## BRIEF:
From the listing below, extract every line in which the word "computer" appears.

-- EXCERPTED DATA follows --

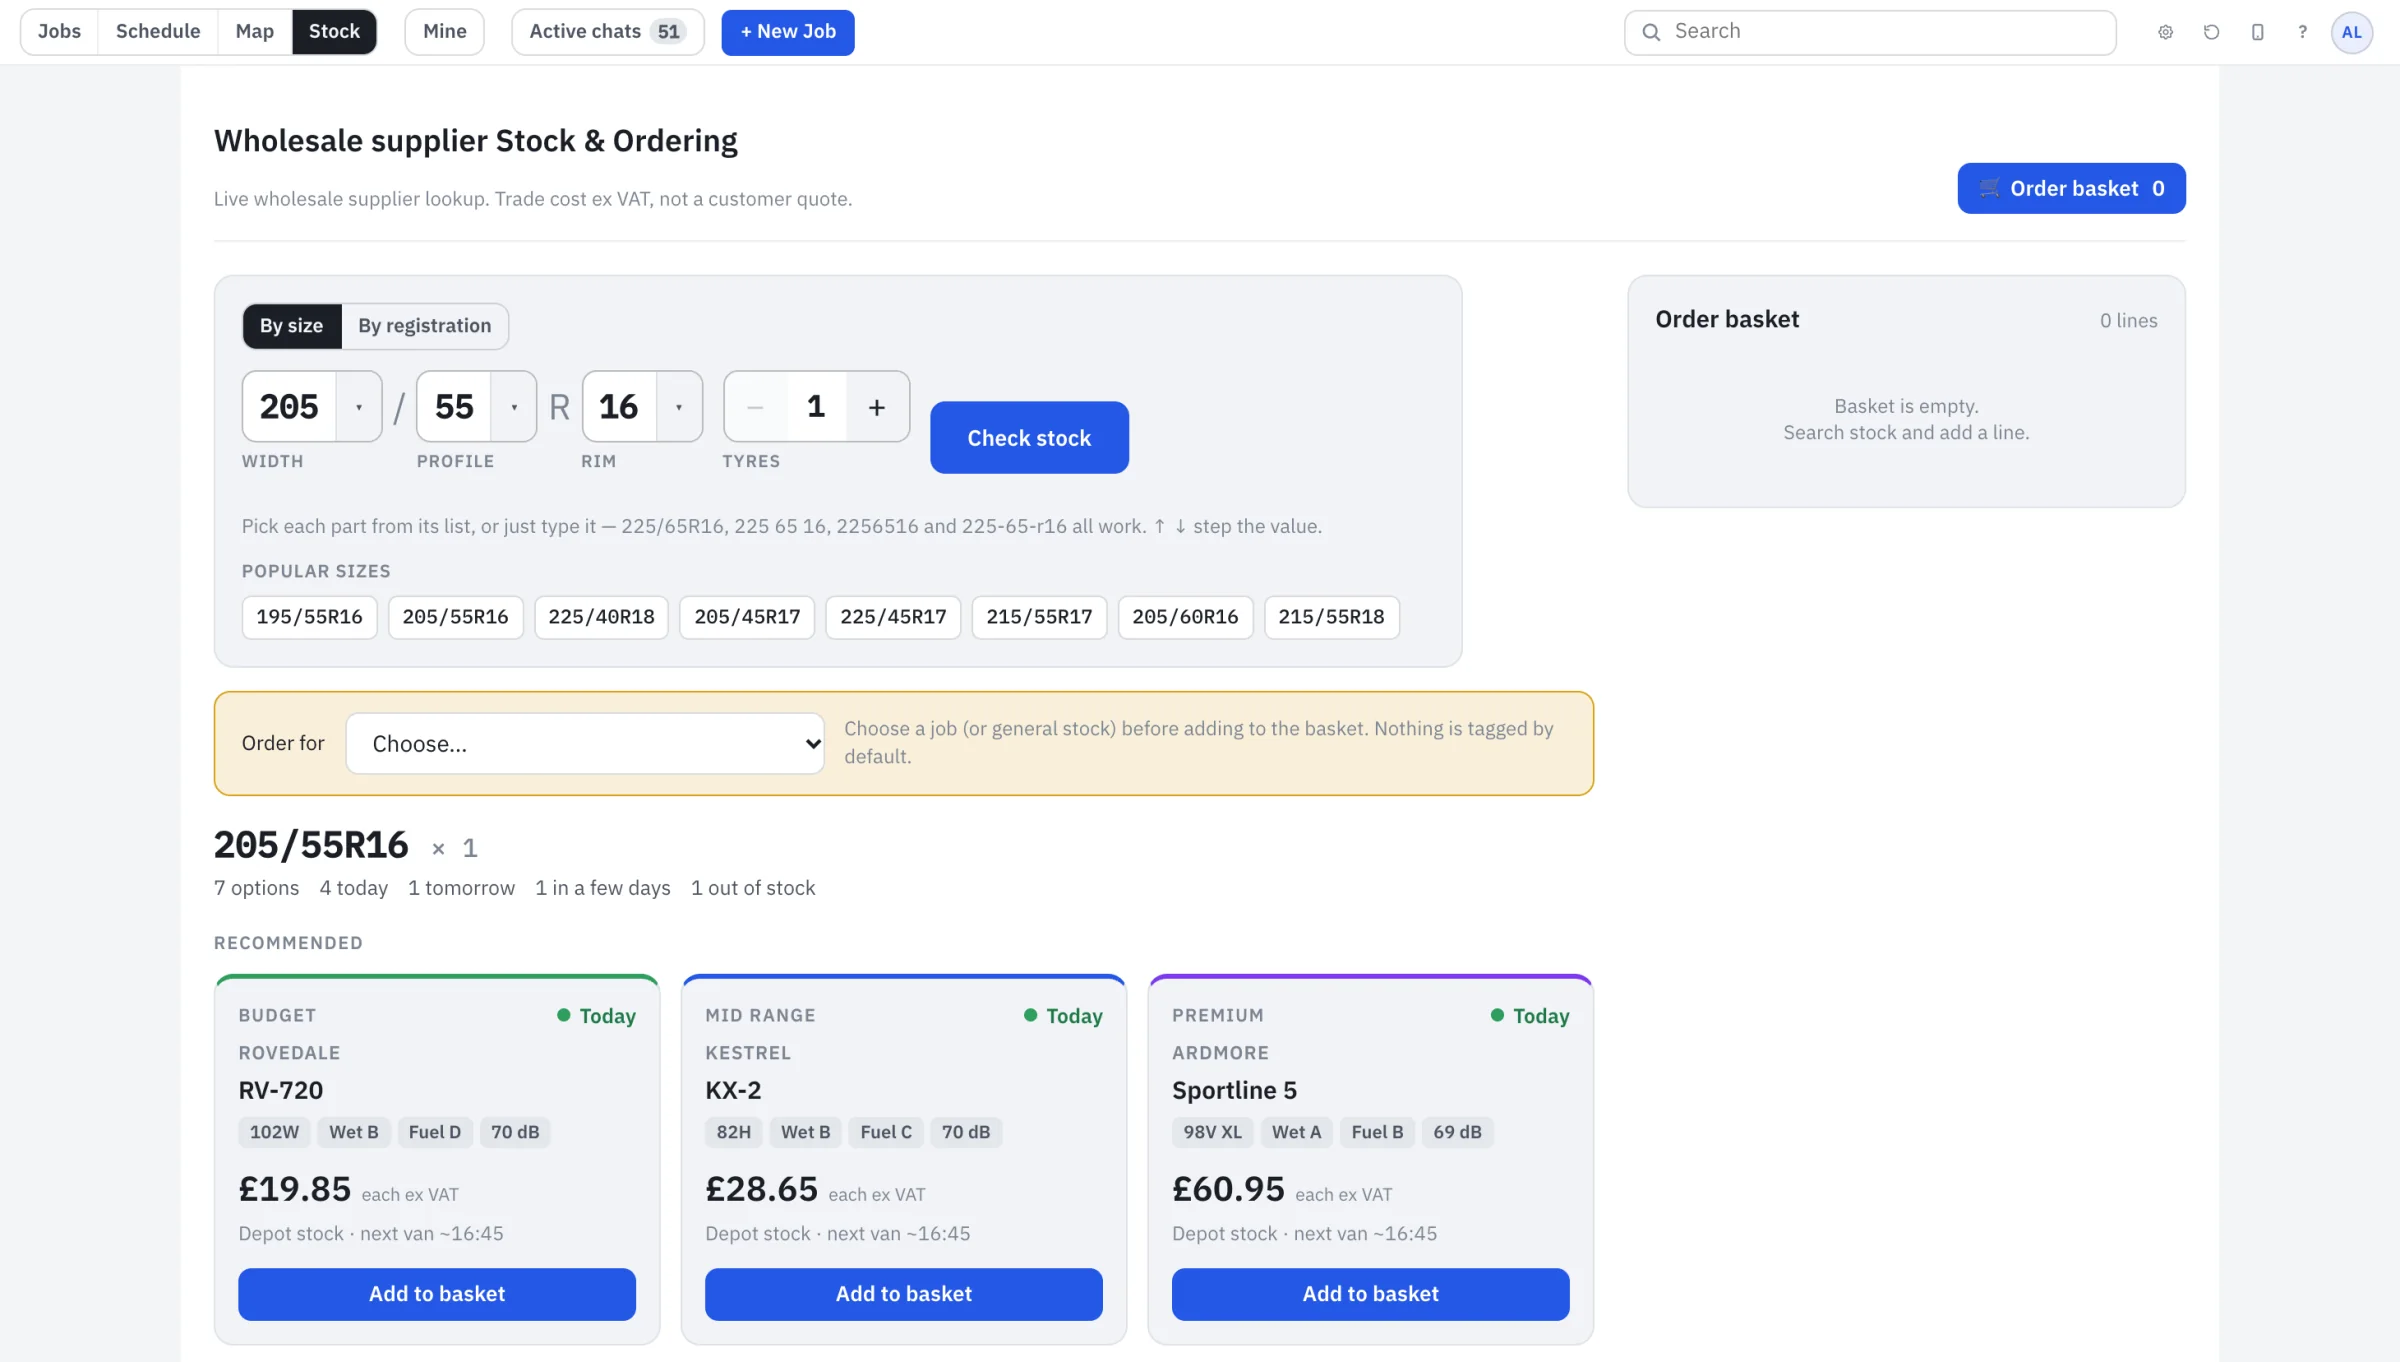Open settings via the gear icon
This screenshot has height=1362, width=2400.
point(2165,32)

-- EXCERPTED DATA concluded --
-- EXCERPTED DATA follows --

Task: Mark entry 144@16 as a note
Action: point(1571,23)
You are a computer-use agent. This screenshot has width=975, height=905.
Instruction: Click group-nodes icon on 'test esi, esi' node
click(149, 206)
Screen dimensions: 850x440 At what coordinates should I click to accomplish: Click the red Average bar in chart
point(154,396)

-- EXCERPTED DATA concluded --
-- EXCERPTED DATA follows --

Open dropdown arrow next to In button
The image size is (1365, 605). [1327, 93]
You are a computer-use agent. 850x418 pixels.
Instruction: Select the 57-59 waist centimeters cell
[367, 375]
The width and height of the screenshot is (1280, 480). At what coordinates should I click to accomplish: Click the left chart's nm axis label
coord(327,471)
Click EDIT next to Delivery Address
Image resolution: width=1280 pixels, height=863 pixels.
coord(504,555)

-- EXCERPTED DATA concluded --

## RESPONSE BELOW:
You are a computer-use agent. This screenshot has width=975, height=905.
You are a computer-use agent. 850x418 pixels.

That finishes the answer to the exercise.